As a general rule, when we face a loss we go through a series of stages that help us to overcome the grief. We go from a first phase of denial that allows us to soften the pain of the news, to experience great anger at the loss and sink into the deepest sadness to finally come to acceptance.
In complicated griefs, we don’t go through all these stages, we get stuck in one of them, so we don’t end up accepting the loss. Our inner world is not restructured to accept reality because we cannot get rid of recurring thoughts about the person who left us, which prevents us from getting back to life.
Signs of a complicated grief
A research conducted at Columbia University found that most people end up accepting loss and grief in a more or less healthy way, so that they can move on. The average time they need to overcome the loss is usually between one and two years. However, 7% of people get stuck in denial, anger or sadness, without reaching the necessary acceptance.
1. Denial of loss
One of the symptoms of complicated grief is denial of what happened. The person refuses to emotionally accept the loss. Although he or she is aware that the other is gone, his or her mind has set up defense mechanisms to protect himself or herself from a huge pain.

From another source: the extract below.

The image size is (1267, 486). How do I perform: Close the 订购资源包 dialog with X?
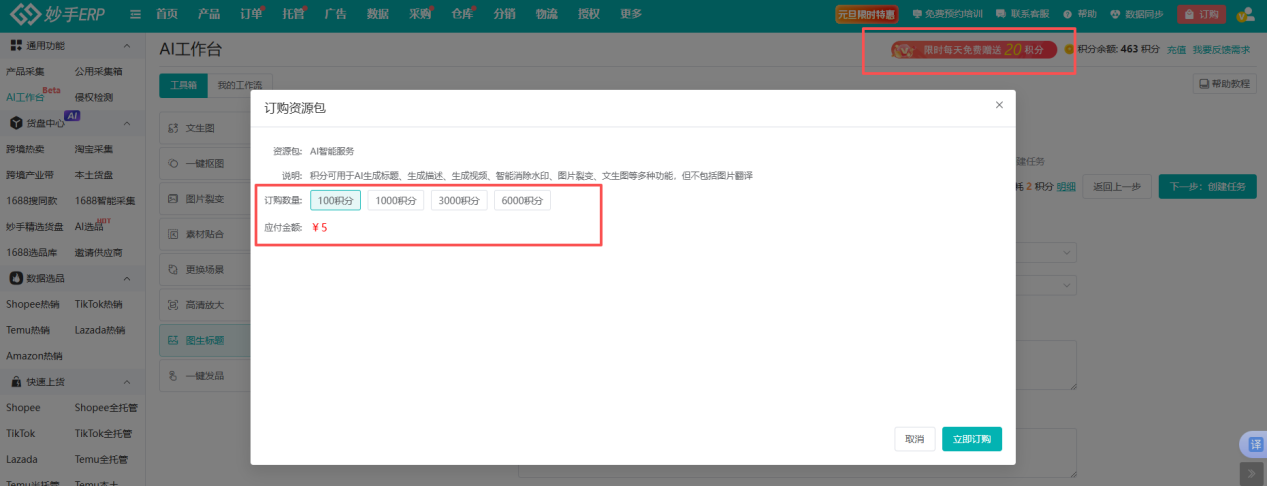pos(999,105)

These people generally refuse to talk about what happened and do not express feelings of pain, sadness or anger. If we ask them how they are, they will respond with a curt “fine” and change the subject. The affective state that predominates is emotional anesthesia, almost everything is indifferent to them and they live on automatic pilot.

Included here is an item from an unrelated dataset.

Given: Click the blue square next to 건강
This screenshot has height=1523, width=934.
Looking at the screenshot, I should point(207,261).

Losing a loved one leaves us battered and vulnerable. No doubt. During the early stages, it is normal that the memory unleashes very intense and difficult to manage emotions. However, as time goes by we get used to the new reality and our sensitivity decreases. Sadness gives way to nostalgia and pain to gratitude for what was.

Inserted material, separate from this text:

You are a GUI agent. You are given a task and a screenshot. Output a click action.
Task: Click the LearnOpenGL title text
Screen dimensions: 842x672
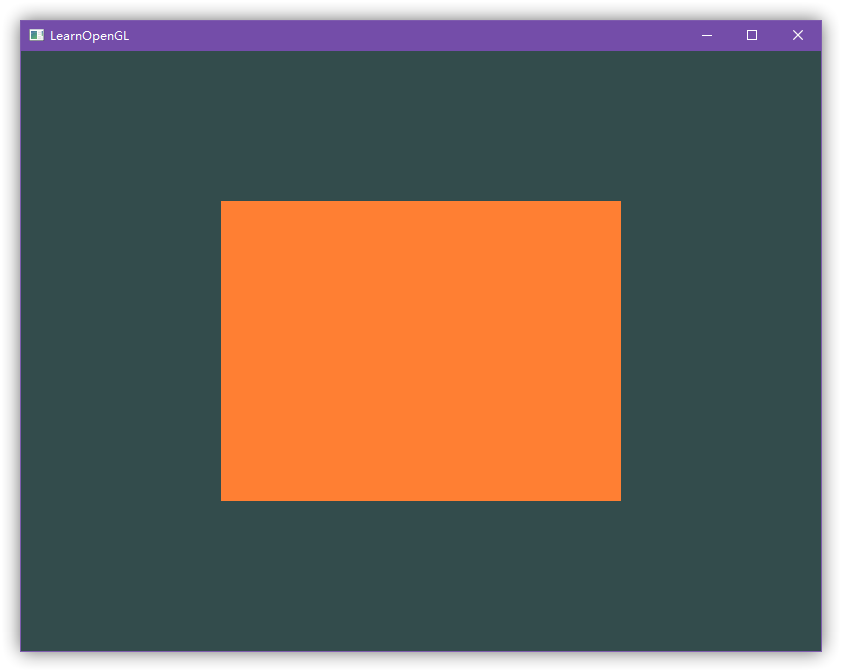89,36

In a complicated grief, the person can remain in this state of hypersensitivity for years. He or she is left with a bundle of nerves. This extreme sensitivity is manifested not only when talking about loss, but in different areas of life. As his or her resources for emotional coping have been drained considerably, any small setback seems like an insurmountable challenge. Everything overtakes the person, so he or she gets irritated, frustrated, or crumbles at the slightest problem.
One of the most common signs of a complicated grief is a sense of guilt. When we suffer a loss, it is normal for us to question our role in what happened, because we feel an urgent need to make sense of things. However, we can run the risk of getting caught up in what is known as the “negotiation stage”.
We feed the fantasy that we could have done something to change the facts. We get caught up in questions like: What if…? Could I have done something to change what happened? In this way, it is not difficult for us to end up blaming ourselves – for what we did or did not do – falling into a toxic loop of reproaches in which reason abandons us and guilt and remorse are established.
Emotions and stress are reflected in the body. When going through a complicated grief, it is normal for these tensions and anguishes to end up targeting the body, expressing themselves through different symptoms, which vary from one person to another.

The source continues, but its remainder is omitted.